* [WHAT IS EXPECTED]: Reproduce verbatim every line below, from the very first one down to and including the line that contains "click(x=401, y=163)".

* [INPUT]:

Start

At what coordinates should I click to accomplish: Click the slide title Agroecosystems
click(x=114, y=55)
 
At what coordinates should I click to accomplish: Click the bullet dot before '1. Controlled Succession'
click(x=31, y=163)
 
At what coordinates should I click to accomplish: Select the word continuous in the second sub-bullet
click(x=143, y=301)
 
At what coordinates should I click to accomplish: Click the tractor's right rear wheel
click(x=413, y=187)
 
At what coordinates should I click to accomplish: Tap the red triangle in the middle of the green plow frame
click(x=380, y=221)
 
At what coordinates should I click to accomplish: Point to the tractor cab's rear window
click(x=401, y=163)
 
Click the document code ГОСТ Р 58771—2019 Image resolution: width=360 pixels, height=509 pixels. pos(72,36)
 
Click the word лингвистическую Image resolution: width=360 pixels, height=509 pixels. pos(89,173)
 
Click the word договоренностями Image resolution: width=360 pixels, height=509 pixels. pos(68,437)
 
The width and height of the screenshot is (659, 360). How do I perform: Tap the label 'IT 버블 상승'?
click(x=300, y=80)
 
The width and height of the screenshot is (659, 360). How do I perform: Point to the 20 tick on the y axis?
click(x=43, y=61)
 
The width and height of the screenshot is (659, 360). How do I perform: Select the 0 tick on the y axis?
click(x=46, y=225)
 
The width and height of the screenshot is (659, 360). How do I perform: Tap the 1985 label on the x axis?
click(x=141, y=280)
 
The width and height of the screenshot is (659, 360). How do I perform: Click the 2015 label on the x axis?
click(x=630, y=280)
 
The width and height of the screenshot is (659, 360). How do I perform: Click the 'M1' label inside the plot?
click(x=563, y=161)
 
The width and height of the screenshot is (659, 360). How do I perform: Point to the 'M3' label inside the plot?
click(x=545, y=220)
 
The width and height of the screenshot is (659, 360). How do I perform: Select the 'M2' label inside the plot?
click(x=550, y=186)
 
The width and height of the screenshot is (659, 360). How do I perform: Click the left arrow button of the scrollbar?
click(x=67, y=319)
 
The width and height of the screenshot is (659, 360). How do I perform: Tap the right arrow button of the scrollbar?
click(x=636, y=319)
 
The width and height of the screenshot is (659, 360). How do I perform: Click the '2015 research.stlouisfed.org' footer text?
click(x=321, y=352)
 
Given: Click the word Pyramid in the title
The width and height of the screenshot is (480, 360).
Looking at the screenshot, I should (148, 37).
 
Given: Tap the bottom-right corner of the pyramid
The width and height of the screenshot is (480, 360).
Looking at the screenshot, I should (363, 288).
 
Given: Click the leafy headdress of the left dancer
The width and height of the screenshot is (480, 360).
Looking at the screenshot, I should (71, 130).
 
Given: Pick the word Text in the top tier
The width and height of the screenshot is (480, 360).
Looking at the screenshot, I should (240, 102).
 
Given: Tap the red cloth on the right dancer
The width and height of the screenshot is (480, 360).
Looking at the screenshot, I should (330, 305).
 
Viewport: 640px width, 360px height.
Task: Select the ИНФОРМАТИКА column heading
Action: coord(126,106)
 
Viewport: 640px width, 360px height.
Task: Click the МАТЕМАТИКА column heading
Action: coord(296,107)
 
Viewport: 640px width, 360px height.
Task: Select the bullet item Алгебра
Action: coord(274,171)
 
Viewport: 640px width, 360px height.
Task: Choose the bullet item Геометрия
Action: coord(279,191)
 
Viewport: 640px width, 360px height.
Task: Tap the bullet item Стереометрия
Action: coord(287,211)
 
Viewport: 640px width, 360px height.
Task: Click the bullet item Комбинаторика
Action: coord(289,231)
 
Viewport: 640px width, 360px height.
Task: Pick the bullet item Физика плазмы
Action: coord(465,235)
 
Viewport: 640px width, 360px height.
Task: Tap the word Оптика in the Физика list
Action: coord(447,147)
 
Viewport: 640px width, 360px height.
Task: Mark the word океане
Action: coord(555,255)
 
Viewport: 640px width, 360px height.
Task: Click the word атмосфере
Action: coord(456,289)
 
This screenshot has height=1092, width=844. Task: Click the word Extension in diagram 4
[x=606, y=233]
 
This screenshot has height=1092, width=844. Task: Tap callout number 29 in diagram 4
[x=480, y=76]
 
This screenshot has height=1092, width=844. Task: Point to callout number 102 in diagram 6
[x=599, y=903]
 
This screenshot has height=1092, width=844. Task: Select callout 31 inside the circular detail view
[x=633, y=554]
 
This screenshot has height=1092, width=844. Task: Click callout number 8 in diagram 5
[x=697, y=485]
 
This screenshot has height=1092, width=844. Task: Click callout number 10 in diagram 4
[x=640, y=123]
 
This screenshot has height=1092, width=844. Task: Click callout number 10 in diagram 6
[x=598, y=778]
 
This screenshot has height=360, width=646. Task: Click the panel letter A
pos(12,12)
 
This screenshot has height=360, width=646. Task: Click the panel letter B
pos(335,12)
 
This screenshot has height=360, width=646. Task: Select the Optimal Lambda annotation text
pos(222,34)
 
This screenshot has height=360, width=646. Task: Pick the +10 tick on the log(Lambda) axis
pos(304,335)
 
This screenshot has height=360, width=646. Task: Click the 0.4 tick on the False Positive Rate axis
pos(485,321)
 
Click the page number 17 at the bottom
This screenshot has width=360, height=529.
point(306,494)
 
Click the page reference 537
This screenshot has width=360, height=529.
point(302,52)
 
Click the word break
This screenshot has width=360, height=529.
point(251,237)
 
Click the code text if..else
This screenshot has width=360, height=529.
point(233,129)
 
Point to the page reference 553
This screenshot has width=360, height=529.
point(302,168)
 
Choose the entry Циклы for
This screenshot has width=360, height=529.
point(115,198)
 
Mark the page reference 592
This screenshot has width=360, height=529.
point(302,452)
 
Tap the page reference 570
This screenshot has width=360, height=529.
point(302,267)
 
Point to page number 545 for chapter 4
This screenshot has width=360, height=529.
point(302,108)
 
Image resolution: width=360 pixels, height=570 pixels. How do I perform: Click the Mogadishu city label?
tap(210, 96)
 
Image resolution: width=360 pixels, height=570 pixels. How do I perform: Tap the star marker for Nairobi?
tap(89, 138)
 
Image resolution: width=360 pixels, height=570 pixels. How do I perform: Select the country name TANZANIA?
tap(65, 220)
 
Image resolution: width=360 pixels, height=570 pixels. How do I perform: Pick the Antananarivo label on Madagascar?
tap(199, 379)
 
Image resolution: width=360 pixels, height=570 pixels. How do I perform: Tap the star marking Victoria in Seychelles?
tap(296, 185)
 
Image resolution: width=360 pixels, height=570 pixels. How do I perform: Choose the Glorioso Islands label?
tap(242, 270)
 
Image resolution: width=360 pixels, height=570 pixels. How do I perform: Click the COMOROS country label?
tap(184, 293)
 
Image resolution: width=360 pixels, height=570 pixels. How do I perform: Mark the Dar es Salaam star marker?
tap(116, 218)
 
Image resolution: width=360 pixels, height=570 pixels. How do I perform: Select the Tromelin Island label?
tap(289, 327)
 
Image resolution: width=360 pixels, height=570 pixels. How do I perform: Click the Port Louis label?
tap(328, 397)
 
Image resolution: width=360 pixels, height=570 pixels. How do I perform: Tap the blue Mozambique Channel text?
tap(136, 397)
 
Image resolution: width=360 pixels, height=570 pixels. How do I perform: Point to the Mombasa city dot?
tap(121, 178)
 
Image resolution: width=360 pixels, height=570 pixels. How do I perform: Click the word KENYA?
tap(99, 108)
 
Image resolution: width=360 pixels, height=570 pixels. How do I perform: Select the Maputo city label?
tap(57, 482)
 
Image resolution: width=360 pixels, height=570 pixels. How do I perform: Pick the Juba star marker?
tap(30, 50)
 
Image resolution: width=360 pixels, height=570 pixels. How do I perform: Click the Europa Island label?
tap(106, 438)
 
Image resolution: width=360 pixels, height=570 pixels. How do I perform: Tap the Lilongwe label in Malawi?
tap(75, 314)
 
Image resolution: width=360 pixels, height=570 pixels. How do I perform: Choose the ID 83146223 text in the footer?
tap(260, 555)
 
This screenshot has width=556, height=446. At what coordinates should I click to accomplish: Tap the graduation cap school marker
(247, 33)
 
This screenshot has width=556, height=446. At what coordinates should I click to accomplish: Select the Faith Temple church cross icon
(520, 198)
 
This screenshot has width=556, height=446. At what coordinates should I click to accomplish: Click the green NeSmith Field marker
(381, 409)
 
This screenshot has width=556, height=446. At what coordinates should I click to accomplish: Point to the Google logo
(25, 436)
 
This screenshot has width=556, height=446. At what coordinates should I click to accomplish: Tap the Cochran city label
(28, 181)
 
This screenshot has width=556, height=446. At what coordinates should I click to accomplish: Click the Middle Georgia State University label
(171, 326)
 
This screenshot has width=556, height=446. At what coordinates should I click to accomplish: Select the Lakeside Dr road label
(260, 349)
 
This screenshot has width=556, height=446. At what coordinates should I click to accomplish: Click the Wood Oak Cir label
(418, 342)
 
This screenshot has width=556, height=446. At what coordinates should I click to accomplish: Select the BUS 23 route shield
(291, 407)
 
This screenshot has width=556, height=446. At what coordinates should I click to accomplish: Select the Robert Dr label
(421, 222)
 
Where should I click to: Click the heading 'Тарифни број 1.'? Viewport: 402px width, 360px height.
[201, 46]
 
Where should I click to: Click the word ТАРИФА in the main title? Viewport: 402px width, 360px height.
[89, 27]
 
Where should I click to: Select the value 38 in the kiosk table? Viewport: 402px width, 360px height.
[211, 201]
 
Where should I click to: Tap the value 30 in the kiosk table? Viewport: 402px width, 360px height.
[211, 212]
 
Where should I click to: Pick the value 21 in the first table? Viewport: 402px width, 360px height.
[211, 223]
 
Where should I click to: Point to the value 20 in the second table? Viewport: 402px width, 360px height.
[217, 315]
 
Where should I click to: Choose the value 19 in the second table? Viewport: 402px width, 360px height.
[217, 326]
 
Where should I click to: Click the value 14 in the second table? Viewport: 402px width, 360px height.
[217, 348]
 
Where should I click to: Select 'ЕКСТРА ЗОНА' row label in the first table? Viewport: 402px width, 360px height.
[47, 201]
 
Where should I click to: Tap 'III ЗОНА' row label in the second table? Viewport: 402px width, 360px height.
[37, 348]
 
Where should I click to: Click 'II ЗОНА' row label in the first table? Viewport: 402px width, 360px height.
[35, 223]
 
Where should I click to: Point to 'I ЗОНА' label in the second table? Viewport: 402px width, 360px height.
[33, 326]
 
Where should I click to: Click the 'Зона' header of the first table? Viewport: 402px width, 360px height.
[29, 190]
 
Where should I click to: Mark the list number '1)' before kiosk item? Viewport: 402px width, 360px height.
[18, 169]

End

* [EXERCISE OUTPUT]:
At what coordinates should I click to accomplish: Click the slide title Agroecosystems
click(x=114, y=55)
 
At what coordinates should I click to accomplish: Click the bullet dot before '1. Controlled Succession'
click(x=31, y=163)
 
At what coordinates should I click to accomplish: Select the word continuous in the second sub-bullet
click(x=143, y=301)
 
At what coordinates should I click to accomplish: Click the tractor's right rear wheel
click(x=413, y=187)
 
At what coordinates should I click to accomplish: Tap the red triangle in the middle of the green plow frame
click(x=380, y=221)
 
At what coordinates should I click to accomplish: Point to the tractor cab's rear window
click(x=401, y=163)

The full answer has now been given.